Según los expertos, las dos religiones que crecen con mayor rapidez en el mundo son el islam y el cristianismo “carismático”. Se calcula que unos 250 millones de personas profesan en la actualidad esta modalidad de cristianismo, también conocida como pentecostalismo.

El fenómeno es muy palpable en Estados Unidos, Latinoamérica (Brasil, Puerto Rico, México o Argentina), en África Sudsahariana (Congo, Sudáfrica o Nigeria), en Europa del Este (Rumanía) y en zonas de Asia (Corea, China o Filipinas).

Esta variedad de cristianismo nació a principios del siglo XX en los “márgenes” de sociedades principalmente cristianas. Comparte algunos rasgos con el fundamentalismo; en especial, su aversión por las formas más liberales de cristianismo, la idea de infalibilidad de la Biblia, una moral muy estricta y la creencia en la segunda llegada de Jesucristo. La principal diferencia es el peso que las iglesias pentecostalistas otorgan al carisma milagroso del Espíritu Santo; de ahí su nombre. Para los cristianos carismáticos, el bautismo en el Espíritu constituye la experiencia cristiana cardinal. Los que han sido salvados por el Espíritu manifiestan con frecuencia signos raros, extáticos y maravillosos (capacidades curativas, exorcismo o glosolalia, es decir, hablar un idioma desconocido). Para los carismáticos, el catolicismo no es siquiera cristianismo, y reniegan del ritual tradicional, al que consideran vacío.

Los carismáticos trazan sus orígenes a partir de las comunidades cristianas de la antigüedad.

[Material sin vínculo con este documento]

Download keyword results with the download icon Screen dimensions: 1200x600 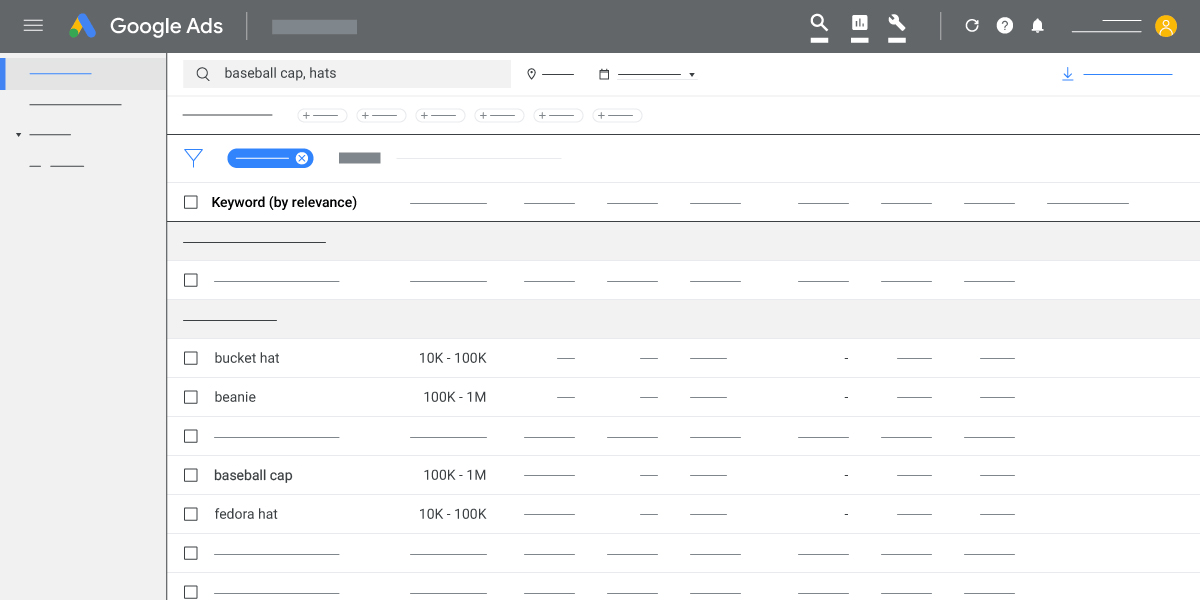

En concreto, las descritas en los primeros capítulos de los “Hechos de los Apóstoles”. Este texto, que es una continuación de los “Evangelios”, narra la expansión del cristianismo por toda la zona mediterránea, propulsado por el Espíritu, que otorga el don de lenguas (de ahí que algunos hayan calificado el libro como el “Evangelio del Espíritu Santo”), hasta que el vendaval cristianizante llegó a Roma.

La fiesta de Pentecostés, que marca el descenso del Espíritu Santo cincuenta días después del Domingo de Resurrección y pone fin al tiempo pascual, celebra en rigor el nacimiento de la Iglesia cristiana, la comunidad de personas reunidas y transformadas por el Espíritu Santo. Para los grupos carismáticos, Pentecostés constituye el evento principal; de ahí su nombre más común de pentecostalistas.

Es lógico, por tanto, que los carismáticos crean fervientemente que están restaurando la prístina y poderosa religión del “Nuevo Testamento”. Al recibir hombres y mujeres de cualquier raza y por igual el carisma del Espíritu Santo, y al ensalzarse el papel de la familia o el rol de la madre, los pentecostalistas se muestran resueltamente igualitaristas. Mi experiencia con ellos, si bien no me aclaró del todo el concepto de Trinidad, sí me mostró una intensidad religiosa que hacía tiempo que no había visto en el mundo cristiano.6 Por mucho que me haya referido aquí a los “Evangelios”, el pentecostalismo marca con rotundidad el reemplazo del “libro” por la inspiración y el carisma divinos.

El pentecostalismo nace, se desarrolla y ha arraigado entre los más desfavorecidos. Aparece en 1906 en una misión periférica de Los Ángeles, fundada por un predicador negro originario de Louisiana, de nombre William Joseph Seymour (1870-1922). Es más que evidente la influencia de las formas de cristianismo evangélico afro-americano. Casi simultáneamente, el pentecostalismo también vio la luz en Gales, en los márgenes del Reino Unido; y muy poco después aparecía en multitud de poblaciones del África Sudsahariana y de América Latina. Hoy, poderosas Iglesias africanas, como el movimiento Aladura de África Occidental, la Iglesia de Sión de Sudáfrica o la Iglesia de Dios en la Tierra de África Central, proceden del cristianismo carismático.

Curiosamente, el pentecostalismo se ha ido desplazando de las periferias al “centro”, influyendo hoy en las principales corrientes cristianas. En la actualidad existen metodistas, baptistas, anglicanos y católicos de clara orientación “carismática”. Todos comparten la primacía de la experiencia personal.

Hasta tal punto este último punto me parece cardinal que me atrevo a vaticinar que aquellas espiritualidades que prioricen la experiencia personal y propugnen una vía igualitaria son las que acabarán siendo más vitales.